Ke-Medan-an Sjahrir dan Chairil yang cenderung blakblakan dan ceplas-ceplos dengan tingkat kepercayaan tinggi memberikan keleluasaan keduanya membangun narasi yang kuat berpijak pada literatur yang terpercaya. Keduanya juga kutu buku. Bahkan demi memenuhi hausnya membaca, Chairil pernah mencuri buku di Pasar Senen Batavia toko buku milik Belanda.  Dalam konteks Bali, Chairil Anwar adalah maling maguna. Yang membedakan keduanya adalah jalan perjuangan yang ditempuh. Yang satu melalui jalur birokrasi yang ketat menjaga marwah kepemimpinan dengan puncak jabatan sebagai Perdana Menteri, yang satunya bohemian urakan yang memungut kata-kata kasar dan tajam untuk membingkai puisinya. Dari kata-kata paling sarkas hingga kata-kata paling humanis, ia berpuisi. Semangat zaman pun terpotret melalui puisinya. Bahkan kata-kata dalam puisinya menyejarah dan sering dikutip : Aku ingin hidup seribu tahun lagi, hidup hanya menunda kekalahan, sebelum pada akhirnya menyerah, sekali berarti setelah itu mati, dan sejumlah kata-kata bertuah penyemangat dan motivasi.

Keliteratan keduanya berhasil menaklukkan kata-kata untuk memperjuangkan nama Indonesia di kancah pergaulan bangsa-bangsa yang beradab. Bagi, Chairil, pena adalah senjata. Kata-kata adalah pelor yang ditembakkan untuk menjinakkan lawan di tengah situasi yang gamang sesaat Proklamasi dibacakan Bung Karno didampingi Bung Hatta.

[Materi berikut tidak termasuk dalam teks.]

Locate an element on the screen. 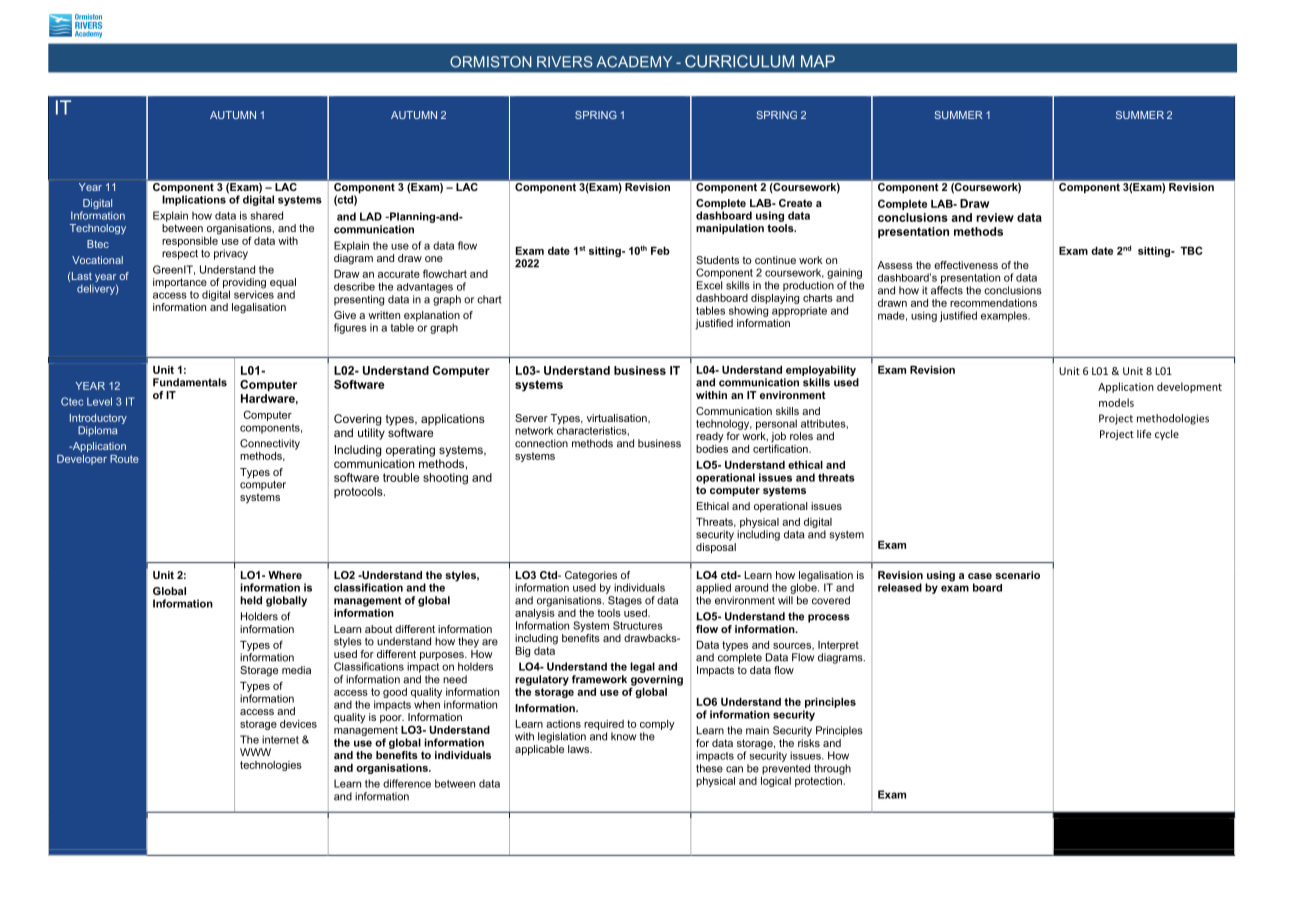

Dalam puisinya berjudul, “Karawang Bekasi” Chairil menulis bait-bait yang bukan fiktif tetapi fakta hasil pergumulannya dengan lingkar kekuasaan. Mengabadikan tokoh sejarah bangsa dalam puisi, seperti mematri namanya dalam prasasti :

Menjaga Bung Karno
Menjaga Bung Hatta
Menjaga Bung Sjahrir

Apa makna puisi-puisi kebangsaan Chairil  bagi kehidupan berbangsa dan bernegara. 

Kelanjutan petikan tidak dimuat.